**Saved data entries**
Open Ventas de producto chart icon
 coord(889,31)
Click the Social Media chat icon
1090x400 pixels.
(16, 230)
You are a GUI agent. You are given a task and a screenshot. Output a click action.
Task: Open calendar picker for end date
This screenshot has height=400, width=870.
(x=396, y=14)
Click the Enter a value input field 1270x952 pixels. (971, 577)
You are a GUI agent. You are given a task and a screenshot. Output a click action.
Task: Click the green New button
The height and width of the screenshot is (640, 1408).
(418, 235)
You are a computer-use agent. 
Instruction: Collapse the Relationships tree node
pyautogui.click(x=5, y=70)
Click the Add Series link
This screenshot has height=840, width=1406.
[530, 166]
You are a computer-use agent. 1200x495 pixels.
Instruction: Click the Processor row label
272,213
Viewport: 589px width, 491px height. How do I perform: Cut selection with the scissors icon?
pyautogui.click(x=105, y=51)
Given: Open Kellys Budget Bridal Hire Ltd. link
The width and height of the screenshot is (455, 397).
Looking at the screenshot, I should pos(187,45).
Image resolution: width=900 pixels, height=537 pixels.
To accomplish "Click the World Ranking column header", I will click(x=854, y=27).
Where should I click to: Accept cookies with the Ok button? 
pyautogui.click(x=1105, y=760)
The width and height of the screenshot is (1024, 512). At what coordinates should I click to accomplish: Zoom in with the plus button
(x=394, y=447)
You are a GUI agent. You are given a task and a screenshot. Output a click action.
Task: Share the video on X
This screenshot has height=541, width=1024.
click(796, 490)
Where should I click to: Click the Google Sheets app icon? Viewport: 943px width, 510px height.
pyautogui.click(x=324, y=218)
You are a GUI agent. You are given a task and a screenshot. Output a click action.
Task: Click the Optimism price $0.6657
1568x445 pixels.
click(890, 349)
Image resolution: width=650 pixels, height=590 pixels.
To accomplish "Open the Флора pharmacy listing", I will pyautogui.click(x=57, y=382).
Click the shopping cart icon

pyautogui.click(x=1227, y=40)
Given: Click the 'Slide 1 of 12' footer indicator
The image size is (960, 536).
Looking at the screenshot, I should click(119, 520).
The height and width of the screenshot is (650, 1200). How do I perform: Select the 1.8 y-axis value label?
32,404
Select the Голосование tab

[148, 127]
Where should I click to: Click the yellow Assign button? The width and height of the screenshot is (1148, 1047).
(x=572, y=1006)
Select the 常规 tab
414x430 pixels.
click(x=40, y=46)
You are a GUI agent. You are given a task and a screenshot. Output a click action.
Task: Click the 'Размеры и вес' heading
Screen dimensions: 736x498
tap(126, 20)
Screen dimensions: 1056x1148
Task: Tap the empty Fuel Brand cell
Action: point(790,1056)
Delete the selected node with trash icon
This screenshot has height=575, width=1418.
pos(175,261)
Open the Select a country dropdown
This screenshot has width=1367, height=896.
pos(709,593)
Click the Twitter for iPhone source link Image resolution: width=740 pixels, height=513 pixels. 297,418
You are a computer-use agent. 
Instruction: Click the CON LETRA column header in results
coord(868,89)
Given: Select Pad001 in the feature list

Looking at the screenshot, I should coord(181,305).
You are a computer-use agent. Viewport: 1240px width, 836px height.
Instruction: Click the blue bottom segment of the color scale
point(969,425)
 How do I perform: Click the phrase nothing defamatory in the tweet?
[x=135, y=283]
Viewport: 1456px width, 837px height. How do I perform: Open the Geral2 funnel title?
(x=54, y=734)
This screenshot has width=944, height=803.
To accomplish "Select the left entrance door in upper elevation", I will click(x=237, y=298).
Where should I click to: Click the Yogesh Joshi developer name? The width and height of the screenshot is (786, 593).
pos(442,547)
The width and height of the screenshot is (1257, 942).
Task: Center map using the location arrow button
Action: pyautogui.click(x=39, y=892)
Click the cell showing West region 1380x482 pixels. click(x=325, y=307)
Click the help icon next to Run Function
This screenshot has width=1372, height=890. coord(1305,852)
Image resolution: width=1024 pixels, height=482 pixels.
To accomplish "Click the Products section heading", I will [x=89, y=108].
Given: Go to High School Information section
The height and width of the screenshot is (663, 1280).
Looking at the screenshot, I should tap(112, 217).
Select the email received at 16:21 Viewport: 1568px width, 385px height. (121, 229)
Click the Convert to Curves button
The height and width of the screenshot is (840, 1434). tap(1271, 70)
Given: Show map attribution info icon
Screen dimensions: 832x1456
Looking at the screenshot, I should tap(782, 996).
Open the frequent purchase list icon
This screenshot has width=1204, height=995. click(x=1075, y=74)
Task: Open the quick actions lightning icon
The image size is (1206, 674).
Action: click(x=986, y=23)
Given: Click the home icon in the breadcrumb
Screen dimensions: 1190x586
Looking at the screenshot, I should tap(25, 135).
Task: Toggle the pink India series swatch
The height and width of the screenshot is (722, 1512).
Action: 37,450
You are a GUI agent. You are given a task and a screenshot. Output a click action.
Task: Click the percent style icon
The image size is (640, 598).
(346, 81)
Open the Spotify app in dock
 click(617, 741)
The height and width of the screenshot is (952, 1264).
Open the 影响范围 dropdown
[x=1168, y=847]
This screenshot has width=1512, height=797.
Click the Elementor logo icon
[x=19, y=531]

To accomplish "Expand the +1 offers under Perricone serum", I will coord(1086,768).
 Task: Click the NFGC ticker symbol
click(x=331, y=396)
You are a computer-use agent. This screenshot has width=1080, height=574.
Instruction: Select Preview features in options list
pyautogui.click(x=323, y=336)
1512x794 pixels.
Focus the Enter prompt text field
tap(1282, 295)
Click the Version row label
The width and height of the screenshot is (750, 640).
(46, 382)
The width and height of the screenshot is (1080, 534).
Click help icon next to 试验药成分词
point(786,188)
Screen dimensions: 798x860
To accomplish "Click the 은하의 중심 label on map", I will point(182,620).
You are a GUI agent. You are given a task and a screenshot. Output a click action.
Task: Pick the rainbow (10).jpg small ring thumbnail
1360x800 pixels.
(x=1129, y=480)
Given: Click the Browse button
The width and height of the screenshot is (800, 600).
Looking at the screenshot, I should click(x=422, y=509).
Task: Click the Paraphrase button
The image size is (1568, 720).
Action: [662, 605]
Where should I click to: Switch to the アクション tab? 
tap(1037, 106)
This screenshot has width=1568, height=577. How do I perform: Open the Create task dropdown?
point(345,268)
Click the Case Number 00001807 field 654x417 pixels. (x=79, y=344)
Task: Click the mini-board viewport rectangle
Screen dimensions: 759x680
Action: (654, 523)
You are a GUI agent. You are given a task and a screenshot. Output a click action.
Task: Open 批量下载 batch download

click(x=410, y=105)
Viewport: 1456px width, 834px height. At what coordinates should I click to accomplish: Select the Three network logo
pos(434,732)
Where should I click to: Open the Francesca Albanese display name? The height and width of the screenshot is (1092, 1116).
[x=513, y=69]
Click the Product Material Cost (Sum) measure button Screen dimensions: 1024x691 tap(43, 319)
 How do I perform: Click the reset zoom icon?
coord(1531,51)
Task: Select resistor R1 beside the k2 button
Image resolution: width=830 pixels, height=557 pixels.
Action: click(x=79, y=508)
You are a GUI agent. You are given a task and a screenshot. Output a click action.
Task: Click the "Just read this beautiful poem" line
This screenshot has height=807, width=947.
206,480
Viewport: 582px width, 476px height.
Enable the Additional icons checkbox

**WORK INSTRUCTIONS**
Each line of the data in which the string "computer" appears needs to be copied.

**EXPECTED ANSWER**
You are a computer-use agent. 
You are a computer-use agent. 1200x495 pixels.
You are a computer-use agent. 
You are a computer-use agent. Viewport: 1240px width, 836px height.
You are a computer-use agent. This screenshot has width=1080, height=574.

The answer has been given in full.